KRISTEN MATTISON, born in South Korea and raised in the United States, discovered her interest in poetry while studying Theatre Arts at SUNY Fredonia. She earned her degree in that field and an English minor emphasizing Creative Writing, with a particular focus on poetry. Under the mentorship of poet David Lunde, she honed her craft, and in 1997, she further developed her writing at the University of Iowa’s Undergraduate Writer’s Workshop. In addition to her work as a poet, Kris is also a screenplay editor and photographer, bringing a keen artistic eye to both visual and written storytelling.
Background by © Alexander Bronfer
Editor’s Introduction
Kristen Mattison writes from the margins of the clock, when the world sleeps and the self stirs, stripped of pretense. Her poems arrive in the hush of after-hours, lit by the soft flick of a bedside lamp or the quiet thunder of memory. Born in South Korea and raised in the United States, Mattison’s voice carries the tension of dislocation, of belonging negotiated through breath and line break.

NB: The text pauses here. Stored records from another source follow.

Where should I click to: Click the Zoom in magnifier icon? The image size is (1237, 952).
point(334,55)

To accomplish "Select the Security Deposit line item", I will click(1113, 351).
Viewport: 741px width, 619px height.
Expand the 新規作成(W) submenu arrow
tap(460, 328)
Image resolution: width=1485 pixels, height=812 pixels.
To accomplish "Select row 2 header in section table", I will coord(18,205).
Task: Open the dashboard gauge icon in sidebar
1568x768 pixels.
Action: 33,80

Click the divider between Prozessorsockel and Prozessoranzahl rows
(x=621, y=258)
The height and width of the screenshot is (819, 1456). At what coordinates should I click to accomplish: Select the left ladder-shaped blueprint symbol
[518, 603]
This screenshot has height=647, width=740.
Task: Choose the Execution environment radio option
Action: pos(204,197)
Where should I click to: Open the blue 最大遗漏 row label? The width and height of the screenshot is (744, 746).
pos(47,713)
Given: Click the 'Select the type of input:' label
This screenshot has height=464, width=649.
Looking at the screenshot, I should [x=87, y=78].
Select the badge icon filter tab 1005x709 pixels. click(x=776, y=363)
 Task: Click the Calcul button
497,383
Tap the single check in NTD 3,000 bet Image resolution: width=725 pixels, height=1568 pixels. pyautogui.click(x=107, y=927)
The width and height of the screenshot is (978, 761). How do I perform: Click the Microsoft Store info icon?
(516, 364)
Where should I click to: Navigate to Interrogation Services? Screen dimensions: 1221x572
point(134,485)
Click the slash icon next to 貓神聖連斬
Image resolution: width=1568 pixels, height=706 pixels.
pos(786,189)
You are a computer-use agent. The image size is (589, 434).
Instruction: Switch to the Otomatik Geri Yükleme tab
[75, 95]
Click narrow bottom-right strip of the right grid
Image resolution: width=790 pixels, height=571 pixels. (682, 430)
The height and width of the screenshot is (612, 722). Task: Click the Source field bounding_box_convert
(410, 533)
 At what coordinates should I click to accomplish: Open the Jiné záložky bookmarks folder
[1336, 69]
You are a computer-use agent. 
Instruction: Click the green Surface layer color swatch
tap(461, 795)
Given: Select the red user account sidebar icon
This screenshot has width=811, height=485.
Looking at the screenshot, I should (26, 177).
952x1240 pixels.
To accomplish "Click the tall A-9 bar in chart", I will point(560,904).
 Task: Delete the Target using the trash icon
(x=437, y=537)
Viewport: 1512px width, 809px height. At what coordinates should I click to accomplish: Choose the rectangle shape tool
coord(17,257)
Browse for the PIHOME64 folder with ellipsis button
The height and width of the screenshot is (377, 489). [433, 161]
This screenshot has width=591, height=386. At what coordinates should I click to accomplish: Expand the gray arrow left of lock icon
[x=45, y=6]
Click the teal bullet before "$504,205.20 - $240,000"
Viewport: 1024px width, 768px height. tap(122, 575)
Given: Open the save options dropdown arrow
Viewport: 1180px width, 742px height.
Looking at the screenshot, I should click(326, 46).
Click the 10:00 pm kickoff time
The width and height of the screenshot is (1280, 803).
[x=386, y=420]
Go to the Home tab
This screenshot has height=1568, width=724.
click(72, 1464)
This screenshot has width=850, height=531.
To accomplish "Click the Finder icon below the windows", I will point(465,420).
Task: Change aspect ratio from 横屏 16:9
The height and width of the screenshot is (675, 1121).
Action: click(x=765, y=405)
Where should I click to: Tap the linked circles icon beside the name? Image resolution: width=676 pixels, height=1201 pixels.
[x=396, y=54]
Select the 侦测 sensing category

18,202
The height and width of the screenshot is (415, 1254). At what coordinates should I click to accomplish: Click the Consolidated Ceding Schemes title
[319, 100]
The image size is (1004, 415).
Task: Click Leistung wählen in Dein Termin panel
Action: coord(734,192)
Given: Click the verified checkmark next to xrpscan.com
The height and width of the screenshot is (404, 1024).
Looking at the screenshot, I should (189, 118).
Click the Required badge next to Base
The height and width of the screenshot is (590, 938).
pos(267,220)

There is no ornament here. Her language is unfiltered, immediate, precise. She doesn’t perform suffering, she inhabits it, names it, places it on the page like a bone set down on a windowsill. Her speakers move through depressive terrain, through mourning and memory, through insomnia and estrangement, but they do not flinch. In these poems, the world is not merely observed, it is endured.
What makes her work sing is not its despair but its intimacy. Mattison writes with the clarity of someone who has lived with silence long enough to recognize when it lies. She knows how to pace a line like a held breath, how to fracture a stanza the way grief fractures time.
This is poetry as nocturnal confession, as psychic timestamp. Each poem here offers a small, vital resistance: against numbness, against absence, against the erasure of voice. In Mattison’s hands, even heartbreak is deliberate. Even loneliness is a form of witness.